We are a hummus and dip manufacturer. Currently, we cook the chickpeas and garlic from scratch, cool them, strain them cold and then process all the ingredients cold.

 

All ingredients are tested randomly once a quarter, while each delivery is subjected to a careful organoleptic inspection. We send each batch received of our most susceptible ingredient, Tahini, out for testing as this has proven to be a source of heterofermentative LAB, not to mention being our highest-risk ingredient in terms of pathogens.

 

As you mention, there is a great deal of information about designing environmental testing programs, which typically suggest conducting risk-based analyses, designing a program around their findings, accumulating data over time to set and adjust baselines for pathogens and indicator species.

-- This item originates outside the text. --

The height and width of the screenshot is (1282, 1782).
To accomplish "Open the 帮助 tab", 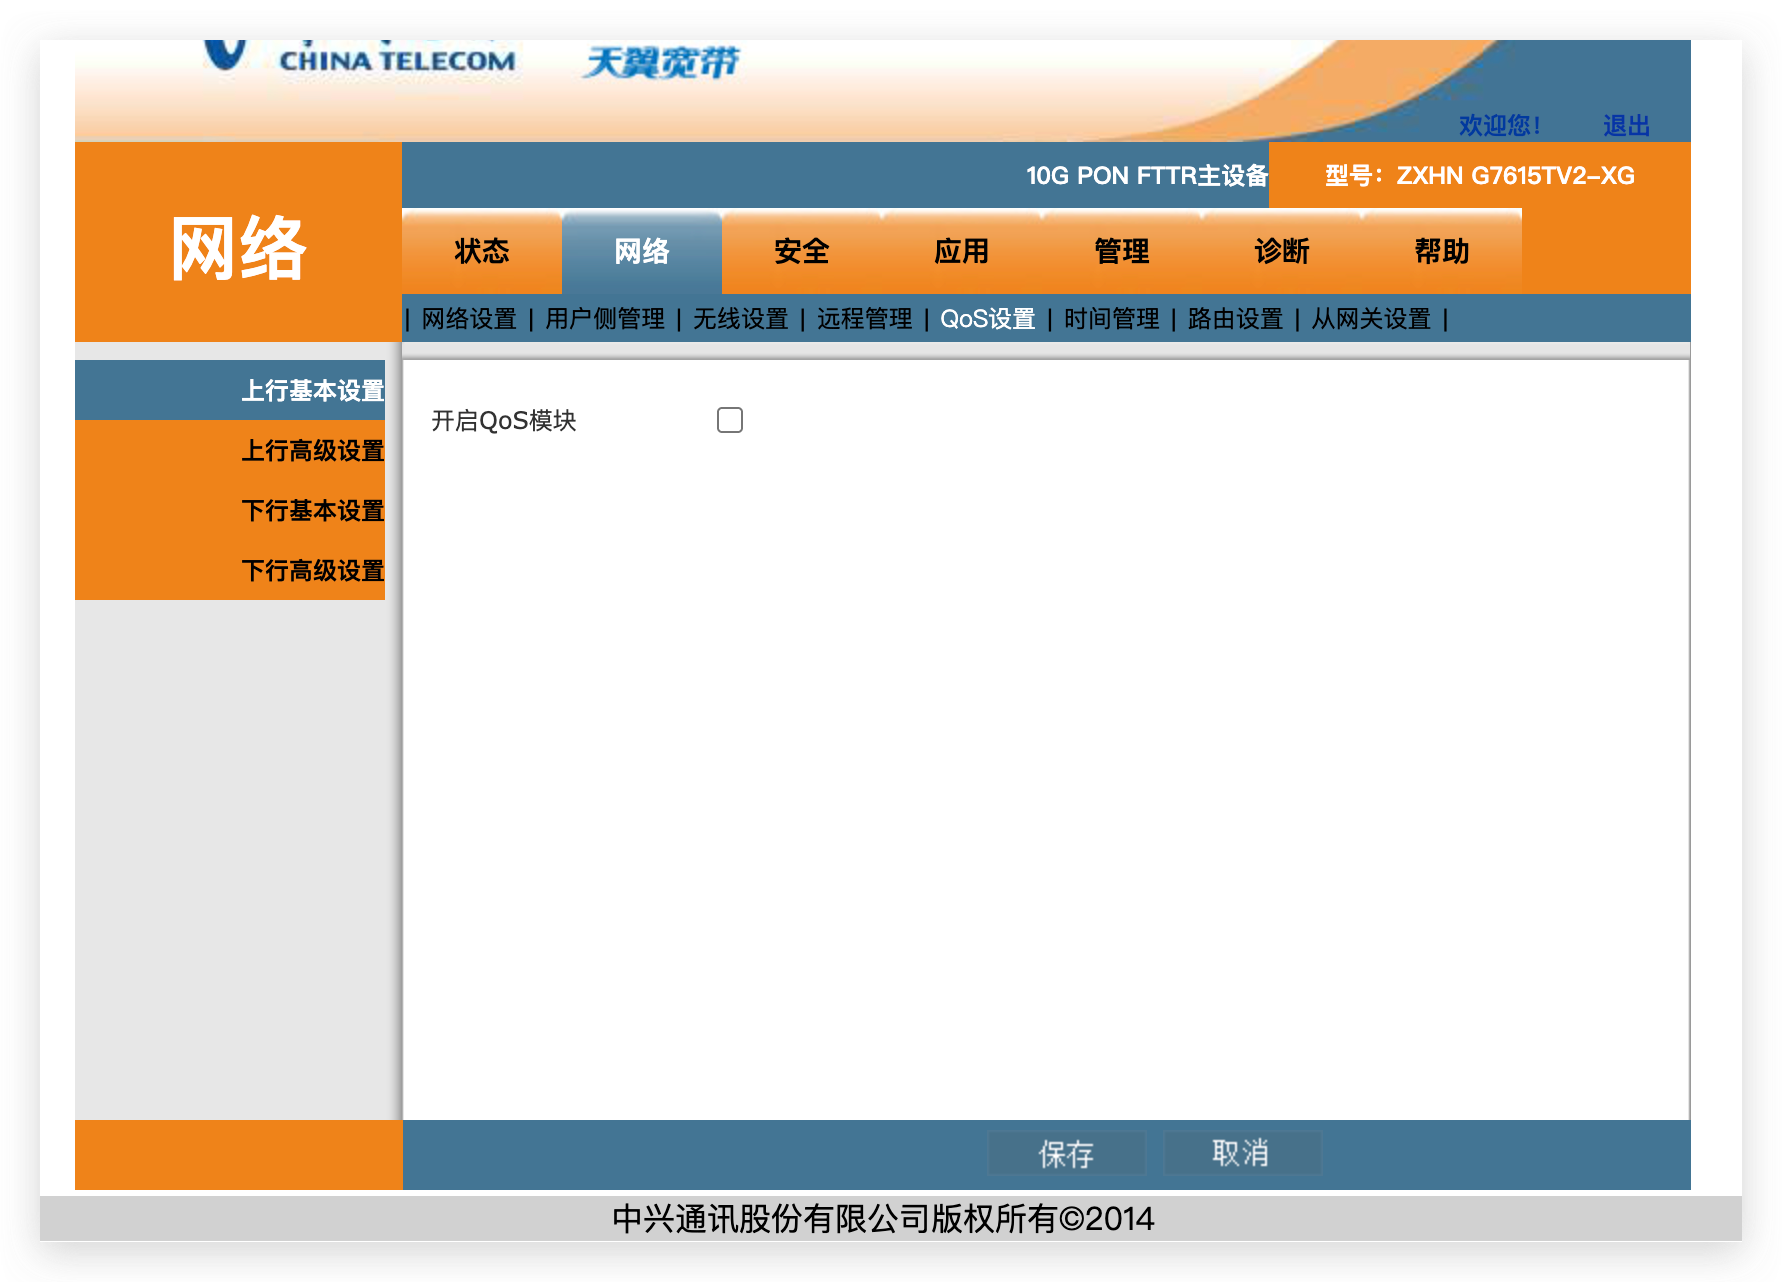I will pos(1441,252).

We have designed a randomized ATP program testing several times a week, focusing on Zones 1&2; based on a randomized program, we send lab swabs for analysis every other week also focusing mostly on Zones 1&2; we send air-plates in quarterly. For the most part, results seem to be within acceptable norms, and in the face of aberrations our lab advises us to drill down on sanitation, which we do.

 

We save samples from each batch produced to conduct our own shelf-life observations. Our shelf-life is set at 2 weeks (which we achieve handily except for occasional run-ins with fermentation) and typically, spoilage occurs in the region of 3-4 weeks. However we go through phases of quick spoilage due to Y&M, and in a recent Laboratory shelf-life study, our product was found to be contaminated with coliform (this was a first)...

 

We are working on improving our shelf-life by lowering the pH from a current 5.0 to 4.6 or below and by targeting our small EMP budget to get some really useful data about sources of contamination. At the moment we feel that we are being surprised at every turn by our testing outcomes and have had difficulty in identifying where the contamination comes from (though hands remain the most obvious cause, we include hands and gloves in our ATP program). Thanks both of you for taking an interest and offering suggestions.